İkisi de birbirine bakarken düşünceleri beyinlerinin kıvrımlarında damarlarını döven heyecandan paylarını alarak dolanıyordu, ikisi de bu anın içerisinde kilitlenip sonsuza dek bunun tadını çıkarmak istiyordu. Dış dünyadan soyutlandıkları anın içerisinde düşüncelerinin sesleri belki bunu bozuyor gibi gelebilirdi ancak ikisi de o an bakışmalarındaki anlamların büyüsünün etkisiyle kendilerini kaptırmışlardı. Bacaklarına değen çiçeklerin kaşındırıcılığının ve esen rüzgarın tatlı dokunuşlarının farkında değillerdi.

Jacelyn ona yaklaştı ve dudaklarını şeftali kokusunun buram buram hissedildiği o dolgun dudaklara sürttü. Bu sürtünme ikisinin kalbinde heyecanlarını doruğa çıkaran kıvılcımı çakarken Jacelyn, Cordelia'nın beline doladığı kollarını sıkılaştırdı. Bedenleri birbirine tamamiyle yaslıyken, ikisi de kalbinin atışlarını kulaklarında duyuyordu.

Dudakları bu sürtünmenin ardından gelen aşırı heyecanla ürperip titredi. Jacelyn bunun ardından gözlerini kapattı ve Cordelia'nın şeftalinin tadını ağzına yayan dudaklarına bıraktı kendisini.

Şefkat ve sevgiyle öpüşmeye başladılar, birbirine değen ve hızlanan nefeslerinin ritmini çarpışlarıyla belli eden kalplerinin sesleri, kulaklarını uğuldatıyorken dudakları ahenk içerisinde hareket etti. Büyüsünün çevrelerini sarıp dış dünyayı görünmez yapan anlar içerisinde doyasıya dudaklarının tatlarını alıyorlar ve birbirlerine öpücükler bırakıyorlardı.

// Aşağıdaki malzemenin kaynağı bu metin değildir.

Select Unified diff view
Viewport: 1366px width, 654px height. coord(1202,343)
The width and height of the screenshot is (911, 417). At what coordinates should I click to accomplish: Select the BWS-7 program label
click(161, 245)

Nefesleri kesilene kadar öpüştüler. Heyecana kapılarak Cordelia'yı daha çok kendisine bastıran Jacelyn dudaklarını çekti ve çiçeklerinin kokusuyla karışmış eşsiz parfümün kokusunu içine çektiği boynuna bir öpücük kondurdu.

İkisi de özlemlerini öpücüklerinde saklı duygularla gideriyordu.

+ + + + +

fuckingmischief ile günlerce geçirdiğimi feelsin sonucunda böylesine bir drabble ortaya çıktı, açıkçası yazarken bir ara ben de bayılacak oldum ama sonunda bitirdim ve yayınladım. Kısa oldu ama bence kitaptaki en fluff ve duygu yüklü drabble da bu oldu bence.

Ve bunların hepsinin sorumlusu ise fuckingmischief. Her şeyi o başlattı. Bana o son resmi atmamalıydın adamım. Şimdi git köşede kalp krizini geçir.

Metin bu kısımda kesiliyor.